Memiliki penggemar, sulit sekali menebak keadaan ketika kita menjadi sorotan. Bukan, bukanya sulit menebak. Tapi sulit mengontrol keadaan yang akan terjadi nantinya. Menurut Legra, artis adalah kupu-kupu yang disenangi anak-anak terutama dengan jenis kelamin perempuan. Mereka akan mengikuti kemanapun kupu-kupu terbang asalkan kupu-kupu itu masih bisa diikuti. Saat kupu-kupu itu hinggap mereka akan lebih mendekat untuk menangkap. Alasanya ada dua, yaitu ingin mendapatkan kupu-kupu itu, pun tidak terima karena bunga yang dihinggapi itu mendapatkan sang kupu-kupu. Namun, sebagai artis adalah alasan mereka menangkap karena tidak terima bunga itu mendapatkan sang kupu-kupu yang di rasa tidak cocok. Sehingga mereka mengolok-olok bahkan merusak bunga nan cantik itu.
Untuk itu, Legra khawatir jika nantinya Ara akan menjadi sang bunga. Perasaan nyaman sudah hinggap pada hati Legra akan Ara, maka dari itu ia khawatir. Tidak dengan perasaan melebihi nyaman yang akan membuat Legra jatuh cinta, tak semudah itu menjatuhkan hatinya. Ini adalah perasaan nyaman sekaligus peduli terhadap Ara.

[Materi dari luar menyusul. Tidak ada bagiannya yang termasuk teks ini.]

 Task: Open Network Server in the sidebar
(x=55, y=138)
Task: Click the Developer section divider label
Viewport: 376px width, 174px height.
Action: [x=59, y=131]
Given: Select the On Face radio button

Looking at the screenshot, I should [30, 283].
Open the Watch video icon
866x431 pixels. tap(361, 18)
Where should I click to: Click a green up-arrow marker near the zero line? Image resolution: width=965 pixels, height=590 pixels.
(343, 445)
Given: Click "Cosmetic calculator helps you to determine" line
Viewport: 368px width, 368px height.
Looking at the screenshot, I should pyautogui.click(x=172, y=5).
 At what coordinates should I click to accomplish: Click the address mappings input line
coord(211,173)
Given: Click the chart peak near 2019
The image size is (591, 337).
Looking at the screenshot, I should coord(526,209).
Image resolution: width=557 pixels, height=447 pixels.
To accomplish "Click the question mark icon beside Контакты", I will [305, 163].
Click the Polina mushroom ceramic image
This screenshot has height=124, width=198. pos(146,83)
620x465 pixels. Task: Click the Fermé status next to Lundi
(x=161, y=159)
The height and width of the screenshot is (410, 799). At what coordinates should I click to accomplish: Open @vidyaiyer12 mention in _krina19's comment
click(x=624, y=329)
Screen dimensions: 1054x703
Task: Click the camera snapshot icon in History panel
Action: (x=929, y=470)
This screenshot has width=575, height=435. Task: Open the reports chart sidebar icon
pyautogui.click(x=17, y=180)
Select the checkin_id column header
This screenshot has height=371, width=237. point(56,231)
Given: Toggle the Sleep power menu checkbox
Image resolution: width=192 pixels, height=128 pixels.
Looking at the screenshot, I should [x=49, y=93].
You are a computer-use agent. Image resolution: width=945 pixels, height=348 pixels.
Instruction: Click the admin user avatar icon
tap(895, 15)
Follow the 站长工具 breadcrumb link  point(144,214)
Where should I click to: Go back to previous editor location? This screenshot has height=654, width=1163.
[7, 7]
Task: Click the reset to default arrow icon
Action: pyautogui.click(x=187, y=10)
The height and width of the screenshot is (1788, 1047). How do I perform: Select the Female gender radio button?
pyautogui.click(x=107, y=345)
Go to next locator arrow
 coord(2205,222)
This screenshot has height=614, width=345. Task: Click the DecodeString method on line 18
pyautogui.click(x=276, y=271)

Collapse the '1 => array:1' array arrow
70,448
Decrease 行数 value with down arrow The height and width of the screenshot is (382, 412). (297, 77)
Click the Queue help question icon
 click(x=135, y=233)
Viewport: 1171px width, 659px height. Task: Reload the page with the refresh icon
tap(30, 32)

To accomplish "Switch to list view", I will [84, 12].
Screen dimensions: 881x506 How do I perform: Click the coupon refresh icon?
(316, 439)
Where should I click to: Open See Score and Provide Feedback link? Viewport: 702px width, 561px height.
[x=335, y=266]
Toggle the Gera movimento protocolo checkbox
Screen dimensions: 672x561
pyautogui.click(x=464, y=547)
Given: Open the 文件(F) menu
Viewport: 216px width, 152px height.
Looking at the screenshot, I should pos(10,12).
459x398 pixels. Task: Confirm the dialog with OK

Peduli dan juga kasihan, Ara tak memiliki saudara di sini, temannya pun tidak banyak. Legra tak mau meninggalkan Ara dan membuatnya bersedih karena kehilangan teman. Legra akan berusaha menjaga Ara.
"Nggak usah dipikirkan lagi soal kemarin ya, Ra. Lagian muka kamu nggak kelihatan banget kok kemarin. Orang-orang nggak akan paham kalau itu kamu, mungkin hanya orang terdekat aja yang tau."
"Iya Legra, aku nggak apa-apa. Aku hanua merasa aneh dan nggak suka masuk dunia kamu. Ini pertama kalinya bagi aku."
"Kedepannya, kita harus lebih hati-hati lagi aja. Dan kamu nggak perlu mikirin perasaan Daneen, ya."
"Oh, iya Daneen. Bagaimana kabar Daneen? Pasti dia sakit hati mendengar kabar itu. Apa aku harus minta maaf padanya? Tunggu, kalau aku minta maaf berarti aku akan bertemu artis terkenal," girangnya dengan ekspresi berubah sesaat.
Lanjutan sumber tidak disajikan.